Differentiated Service Delivery in Eswatini (formerly Swaziland)
Because of its small population and high HIV prevalence, differentiated service delivery (DSD) has the potential to dramatically improve care and treatment in Eswatini. Differentiated service delivery is included in national policies and guidelines, which were created (2016) in partnerships with stakeholders, including the Swaziland National Network of People Living with HIV.
Eswatini’s Community-Centered Models of ART Delivery (CommART) approach other than the main stream includes community ART groups, facility-based treatment clubs, fast-track models, and an ART outreach model that uses mobile clinical teams to bring services to communities. No single refill model can address the needs of all the people living with HIV, hence the different model allow patients to choose the ART Refill model that best suits their individual needs. CommART services are available at 52 of the country’s 166 health facilities. The national care and treatment technical working group coordinates DSD activities.

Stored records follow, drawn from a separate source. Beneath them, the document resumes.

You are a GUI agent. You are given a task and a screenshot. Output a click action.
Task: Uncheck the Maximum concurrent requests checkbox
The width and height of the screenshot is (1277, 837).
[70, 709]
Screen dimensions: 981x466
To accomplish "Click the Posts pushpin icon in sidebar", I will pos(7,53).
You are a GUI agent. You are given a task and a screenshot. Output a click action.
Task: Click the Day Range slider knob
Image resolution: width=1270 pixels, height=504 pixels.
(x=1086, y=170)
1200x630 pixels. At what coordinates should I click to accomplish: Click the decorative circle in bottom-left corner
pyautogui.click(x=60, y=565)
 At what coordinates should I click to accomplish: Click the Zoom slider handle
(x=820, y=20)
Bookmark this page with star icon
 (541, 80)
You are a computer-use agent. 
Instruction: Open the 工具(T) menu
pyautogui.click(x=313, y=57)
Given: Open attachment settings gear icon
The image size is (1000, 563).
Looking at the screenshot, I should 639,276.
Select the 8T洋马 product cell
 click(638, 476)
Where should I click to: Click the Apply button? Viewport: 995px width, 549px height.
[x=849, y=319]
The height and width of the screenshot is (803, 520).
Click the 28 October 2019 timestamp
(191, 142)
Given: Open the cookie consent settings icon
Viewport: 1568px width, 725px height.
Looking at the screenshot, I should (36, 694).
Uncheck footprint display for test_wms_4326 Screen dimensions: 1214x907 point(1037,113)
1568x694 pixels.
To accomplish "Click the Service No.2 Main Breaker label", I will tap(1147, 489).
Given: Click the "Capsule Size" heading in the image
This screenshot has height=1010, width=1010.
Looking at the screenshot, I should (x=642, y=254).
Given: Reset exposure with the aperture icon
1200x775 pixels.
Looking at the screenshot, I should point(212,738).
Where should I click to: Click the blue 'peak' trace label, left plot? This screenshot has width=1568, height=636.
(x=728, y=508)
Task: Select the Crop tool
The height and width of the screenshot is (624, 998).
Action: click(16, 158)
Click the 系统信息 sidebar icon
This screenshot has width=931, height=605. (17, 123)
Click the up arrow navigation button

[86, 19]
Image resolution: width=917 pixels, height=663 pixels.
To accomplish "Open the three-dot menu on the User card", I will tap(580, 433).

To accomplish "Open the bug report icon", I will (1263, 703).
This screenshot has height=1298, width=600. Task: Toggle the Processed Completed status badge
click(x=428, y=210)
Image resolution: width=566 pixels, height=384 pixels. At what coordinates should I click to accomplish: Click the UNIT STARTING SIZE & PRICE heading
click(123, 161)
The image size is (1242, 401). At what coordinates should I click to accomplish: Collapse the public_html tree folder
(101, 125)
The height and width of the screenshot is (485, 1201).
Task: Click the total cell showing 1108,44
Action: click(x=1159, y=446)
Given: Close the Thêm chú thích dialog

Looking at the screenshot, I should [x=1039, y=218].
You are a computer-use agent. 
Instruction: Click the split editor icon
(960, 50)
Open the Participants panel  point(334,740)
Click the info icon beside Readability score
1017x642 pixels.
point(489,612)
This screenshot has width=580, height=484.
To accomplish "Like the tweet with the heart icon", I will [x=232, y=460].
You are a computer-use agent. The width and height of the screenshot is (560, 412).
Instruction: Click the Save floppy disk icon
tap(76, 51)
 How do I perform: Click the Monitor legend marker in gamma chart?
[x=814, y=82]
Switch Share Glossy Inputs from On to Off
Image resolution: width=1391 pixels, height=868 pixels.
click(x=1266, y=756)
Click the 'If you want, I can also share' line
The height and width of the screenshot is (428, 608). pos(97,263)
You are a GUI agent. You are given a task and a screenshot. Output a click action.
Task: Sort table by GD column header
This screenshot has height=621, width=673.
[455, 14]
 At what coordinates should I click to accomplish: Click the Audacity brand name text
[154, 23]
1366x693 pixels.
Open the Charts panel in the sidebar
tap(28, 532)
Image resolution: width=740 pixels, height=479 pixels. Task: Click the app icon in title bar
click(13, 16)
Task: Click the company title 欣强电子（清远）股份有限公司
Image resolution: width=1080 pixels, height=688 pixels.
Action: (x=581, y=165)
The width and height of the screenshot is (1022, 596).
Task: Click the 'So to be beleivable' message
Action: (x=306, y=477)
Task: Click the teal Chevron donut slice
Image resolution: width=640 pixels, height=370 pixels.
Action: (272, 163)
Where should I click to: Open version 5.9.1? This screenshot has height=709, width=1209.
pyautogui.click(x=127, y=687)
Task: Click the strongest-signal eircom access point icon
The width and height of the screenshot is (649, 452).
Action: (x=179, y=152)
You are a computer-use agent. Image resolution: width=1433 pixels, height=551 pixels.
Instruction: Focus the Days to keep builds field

“Treat all” guidance for test and start has created a demand to decongest health systems. Barriers to scale-up include limited monitoring and evaluation systems, competing programmatic priorities, and limited coverage of routine viral load testing. Eswatini is committed to improving DSD for key populations, such as female sex workers and injection drug users. Plans are in place to develop DSD guidelines for patients with advanced disease. Eswatini is working toward a phased implementation targeting hospitals and health centers, high-volume clinics, and other interested facilities.